In the aftermath of what must be one of the world’s shortest-ever strikes, Trinidad and Tobago’s Prime Minister, Dr. Keith Rowley has outlined the government’s intentions to introduce external capital investment into upstream oil production at stateowned Petrotrin. The strike, which was cancelled just hours after it begun, was called by the oil workers’ union to demand the settlement of wages for two three-year collective bargaining periods. The strike was called off after a deal was agreed for an interim 5% increase for the first bargaining period with negotiations to be continued for the remaining years and for a deal to determine productivity and production targets which would need to be achieved before any “back-pay” would be paid. 

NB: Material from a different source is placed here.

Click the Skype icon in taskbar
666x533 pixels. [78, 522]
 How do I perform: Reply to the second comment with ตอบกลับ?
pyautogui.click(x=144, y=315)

In an address to the nation, Prime Minister Rowley outlined the many challenges facing the company, including its high debt burden, falling oil production, ageing infrastructure and the high cost of its payroll compared to other integrated state-owned oil companies. Laying out a clear challenge to the trade union, Dr. Rowley made it clear that further debt backed by a sovereign guarantee was not an option for the company and that other sources of financing must be sourced for the investments needed to increase oil production. Dr. Rowley stated that new capital investment, from either local or foreign sources, was needed if oil production was to be increased. He also suggested that at some future date, a portion of the company could be listed on the local stock exchange and employees would be invited to participate as shareholders in the company. According to the Prime Minister, plans for the reform process and the introduction of equity investment into the company have already been drafted and will soon be presented to Cabinet. 

No timelines for the reform process were given but the Prime Minister highlighted that the changes were urgent and could not be delayed.